Working with data

Day 7: split, join, and Slices

Python guru sitting down with a screen instead of a face, and day 07 displayed on it.

Welcome to day 7 of the 30 Days of Python series! Today we’re returning to collections, and we’re mainly going to talk about converting between strings and other collection types like lists and tuples. We’re going to learn how to grab a subset of a collection using slicing.

If you missed day 6, I’d recommend you check it out if you don’t know any of the following:

  • for loops
  • The break statement
  • The range function

Converting tuples and lists to strings

Tuples and lists have a string representation, but it’s often not what we want. If we try to pass a list to str to create a new string, like so:

numbers = [1, 2, 3, 4, 5]
numbers = str(numbers)

We’re going to see something like this if we try to print it:

[1, 2, 3, 4, 5]

Some of you may have noticed that this is exactly what we get if we try to print a list anyway. That’s because when we pass a list to print, print converts the list to a string for us.

In terms of code, this is what you're ending up with. A string containing the square brackets, the numbers, and the commas:

numbers = "[1, 2, 3, 4, 5]"

In this case, however, what I actually want is something like this:

1, 2, 3, 4, 5

For example, maybe I have a list of names which describes who worked on some project, and I want to print these names out as part of a sentence:

The people who worked on this project are: Mike, Sofia, Helen.

What I don’t want, is this:

The people who worked on this project are: [Mike, Sofia, Helen].

The solution to our problem is to the join method.

We call join on a string, and that string is what we want to place between the items in the collection we want to glue together. In the example above, we just want to join the values using a comma and a space, so our code would look like this:

project_authors = ["Mike", "Sofia", "Helen"]
project_authors = ", ".join(project_authors)

print(f"The people who worked on this project are: {project_authors}.")

The output is now exactly what we want:

The people who worked on this project are: Mike, Sofia, Helen.

We could achieve the same thing by putting the join call right inside the curly braces of the f-string:

project_authors = ["Mike", "Sofia", "Helen"]

print(f"The people who worked on this project are: {', '.join(project_authors)}.")

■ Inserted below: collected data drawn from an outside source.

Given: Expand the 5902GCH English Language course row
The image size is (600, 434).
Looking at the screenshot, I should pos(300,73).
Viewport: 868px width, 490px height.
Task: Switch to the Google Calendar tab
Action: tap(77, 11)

Just be careful with your quotes! If you use the same quotes to define the join string, you’re going to end up cutting off the outer string early.

One thing to be aware of when using join is that we can only join collections of strings. If we have a list of numbers, we have to convert each number to a string first.

  • We start with a list of numbers, called numbers.
  • Then we create an empty list, stringified_numbers. This will hold our numbers converted to strings.
  • Using a for loop, we iterate over the numbers list. We convert each number to a string and append it to stringified_numbers.
  • Finally, we use join with stringified_numbers.
numbers = [1, 2, 3, 4, 5]

stringified_numbers = []

for number in numbers:
    stringified_numbers.append(str(number))

print(', '.join(stringified_numbers)) # 1, 2, 3, 4, 5

I appreciate that this looks really cumbersome, but there are much more efficient and succinct ways of doing something like this that we’ll explore later in the series.

Splitting up a string

Very often, instead of combining a collection into a single string, we want to convert a string into another collection of several items. For example, we might want to do this when processing user input if the user provides multiple values in response to a single prompt.

One common way of doing this is to use the split method. When calling split, we often need to pass in a second string that we’ll use as a separator sequence. Whenever this sequence of characters is encountered, that marks the end of one value, and the start of the next.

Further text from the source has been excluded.